- Data section:
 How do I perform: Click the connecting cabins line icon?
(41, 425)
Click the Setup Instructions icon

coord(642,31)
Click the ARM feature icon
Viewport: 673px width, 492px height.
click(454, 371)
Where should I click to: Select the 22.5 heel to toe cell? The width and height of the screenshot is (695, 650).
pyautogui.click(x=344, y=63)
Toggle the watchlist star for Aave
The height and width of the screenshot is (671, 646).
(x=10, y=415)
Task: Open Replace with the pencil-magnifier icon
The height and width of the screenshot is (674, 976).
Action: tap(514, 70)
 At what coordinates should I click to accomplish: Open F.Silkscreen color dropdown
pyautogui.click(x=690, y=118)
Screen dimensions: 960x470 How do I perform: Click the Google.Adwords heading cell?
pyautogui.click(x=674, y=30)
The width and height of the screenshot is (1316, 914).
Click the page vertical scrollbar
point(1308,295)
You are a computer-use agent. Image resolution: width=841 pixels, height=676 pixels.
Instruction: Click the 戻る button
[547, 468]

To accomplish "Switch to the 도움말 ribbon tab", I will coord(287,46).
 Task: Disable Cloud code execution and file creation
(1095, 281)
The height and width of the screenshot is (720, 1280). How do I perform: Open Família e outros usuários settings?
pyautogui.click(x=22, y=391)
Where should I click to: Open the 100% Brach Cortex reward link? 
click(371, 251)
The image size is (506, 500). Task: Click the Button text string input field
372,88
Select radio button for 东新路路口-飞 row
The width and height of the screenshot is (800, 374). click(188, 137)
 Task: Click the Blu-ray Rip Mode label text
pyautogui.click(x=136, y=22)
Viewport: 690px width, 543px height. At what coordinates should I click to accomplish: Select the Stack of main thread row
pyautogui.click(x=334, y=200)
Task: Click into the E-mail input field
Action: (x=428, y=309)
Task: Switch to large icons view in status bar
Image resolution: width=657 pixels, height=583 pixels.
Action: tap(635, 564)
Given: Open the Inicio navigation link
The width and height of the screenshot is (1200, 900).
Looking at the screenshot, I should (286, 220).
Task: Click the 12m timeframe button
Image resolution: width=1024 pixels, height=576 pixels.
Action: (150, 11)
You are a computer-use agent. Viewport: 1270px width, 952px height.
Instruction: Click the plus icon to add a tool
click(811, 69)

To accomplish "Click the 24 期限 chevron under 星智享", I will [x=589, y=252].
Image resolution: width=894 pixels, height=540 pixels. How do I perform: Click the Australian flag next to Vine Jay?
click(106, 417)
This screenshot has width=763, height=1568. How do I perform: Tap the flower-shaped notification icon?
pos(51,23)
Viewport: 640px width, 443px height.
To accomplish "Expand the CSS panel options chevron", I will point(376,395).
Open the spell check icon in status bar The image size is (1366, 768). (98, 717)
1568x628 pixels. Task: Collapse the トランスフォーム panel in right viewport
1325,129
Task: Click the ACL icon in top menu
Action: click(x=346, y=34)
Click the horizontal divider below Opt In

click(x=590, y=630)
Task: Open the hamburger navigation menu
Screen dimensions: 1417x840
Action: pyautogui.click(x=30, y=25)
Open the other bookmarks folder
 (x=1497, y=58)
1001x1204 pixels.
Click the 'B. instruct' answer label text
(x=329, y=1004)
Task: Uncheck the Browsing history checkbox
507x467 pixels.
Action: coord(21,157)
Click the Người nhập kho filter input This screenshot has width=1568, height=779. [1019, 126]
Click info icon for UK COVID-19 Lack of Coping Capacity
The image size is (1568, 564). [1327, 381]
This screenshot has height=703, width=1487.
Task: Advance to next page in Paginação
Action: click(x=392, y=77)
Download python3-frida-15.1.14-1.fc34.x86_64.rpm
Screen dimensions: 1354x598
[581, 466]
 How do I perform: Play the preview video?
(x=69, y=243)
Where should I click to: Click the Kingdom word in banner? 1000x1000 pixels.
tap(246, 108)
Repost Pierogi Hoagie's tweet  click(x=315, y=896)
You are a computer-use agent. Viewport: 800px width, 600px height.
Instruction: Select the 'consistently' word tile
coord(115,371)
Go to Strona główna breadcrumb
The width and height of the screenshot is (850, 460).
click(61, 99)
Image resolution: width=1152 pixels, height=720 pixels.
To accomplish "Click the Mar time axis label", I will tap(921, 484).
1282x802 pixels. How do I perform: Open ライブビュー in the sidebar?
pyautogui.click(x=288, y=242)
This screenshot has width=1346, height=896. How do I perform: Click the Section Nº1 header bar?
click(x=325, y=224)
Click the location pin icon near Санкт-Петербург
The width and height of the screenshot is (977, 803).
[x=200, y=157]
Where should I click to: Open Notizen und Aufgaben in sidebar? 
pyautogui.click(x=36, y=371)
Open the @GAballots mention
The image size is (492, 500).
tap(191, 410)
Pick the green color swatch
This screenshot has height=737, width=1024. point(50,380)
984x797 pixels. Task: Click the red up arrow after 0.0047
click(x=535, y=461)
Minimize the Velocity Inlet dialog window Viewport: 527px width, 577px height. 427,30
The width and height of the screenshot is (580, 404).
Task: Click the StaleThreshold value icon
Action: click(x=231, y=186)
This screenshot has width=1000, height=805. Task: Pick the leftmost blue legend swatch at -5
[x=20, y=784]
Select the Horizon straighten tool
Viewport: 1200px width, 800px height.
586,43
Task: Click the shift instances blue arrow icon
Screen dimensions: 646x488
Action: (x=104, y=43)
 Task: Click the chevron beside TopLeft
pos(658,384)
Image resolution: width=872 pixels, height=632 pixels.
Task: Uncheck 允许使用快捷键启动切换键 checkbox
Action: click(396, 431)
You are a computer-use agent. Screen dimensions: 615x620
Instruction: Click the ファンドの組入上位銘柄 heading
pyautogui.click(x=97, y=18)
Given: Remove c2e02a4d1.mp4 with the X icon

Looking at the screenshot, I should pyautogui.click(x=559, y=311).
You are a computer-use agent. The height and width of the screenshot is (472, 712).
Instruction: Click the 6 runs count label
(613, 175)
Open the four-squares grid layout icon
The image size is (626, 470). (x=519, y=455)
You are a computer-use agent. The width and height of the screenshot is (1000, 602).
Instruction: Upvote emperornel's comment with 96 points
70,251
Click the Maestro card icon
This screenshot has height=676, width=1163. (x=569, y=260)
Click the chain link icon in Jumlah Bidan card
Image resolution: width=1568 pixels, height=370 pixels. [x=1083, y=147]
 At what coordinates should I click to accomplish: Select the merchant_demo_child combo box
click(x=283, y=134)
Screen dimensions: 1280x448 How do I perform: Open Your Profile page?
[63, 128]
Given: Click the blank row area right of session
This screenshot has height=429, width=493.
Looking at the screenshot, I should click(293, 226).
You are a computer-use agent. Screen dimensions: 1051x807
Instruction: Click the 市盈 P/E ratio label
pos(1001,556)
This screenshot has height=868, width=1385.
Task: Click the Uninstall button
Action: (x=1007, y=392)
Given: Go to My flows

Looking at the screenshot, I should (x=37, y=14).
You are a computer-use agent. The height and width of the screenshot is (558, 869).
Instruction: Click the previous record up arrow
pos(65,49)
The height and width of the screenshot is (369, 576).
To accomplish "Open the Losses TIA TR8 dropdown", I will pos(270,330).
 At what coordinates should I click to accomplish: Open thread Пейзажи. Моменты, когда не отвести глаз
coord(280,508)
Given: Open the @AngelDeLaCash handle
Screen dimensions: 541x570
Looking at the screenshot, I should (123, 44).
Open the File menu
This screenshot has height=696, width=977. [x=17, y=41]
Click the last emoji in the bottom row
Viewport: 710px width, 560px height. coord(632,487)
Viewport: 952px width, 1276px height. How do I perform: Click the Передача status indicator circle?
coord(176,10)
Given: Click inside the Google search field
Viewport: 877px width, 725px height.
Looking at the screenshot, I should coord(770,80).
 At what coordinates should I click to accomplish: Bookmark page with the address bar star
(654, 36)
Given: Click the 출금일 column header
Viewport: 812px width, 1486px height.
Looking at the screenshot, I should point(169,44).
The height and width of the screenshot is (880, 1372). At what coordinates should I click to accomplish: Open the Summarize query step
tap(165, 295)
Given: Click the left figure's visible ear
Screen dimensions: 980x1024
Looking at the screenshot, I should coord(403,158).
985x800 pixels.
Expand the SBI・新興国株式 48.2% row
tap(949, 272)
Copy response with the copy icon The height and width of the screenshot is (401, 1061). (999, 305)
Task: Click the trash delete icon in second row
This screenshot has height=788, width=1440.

- What is being asked: In the material above, tally the lines that include the word "agent" and give only that figure.

- Written solution: 8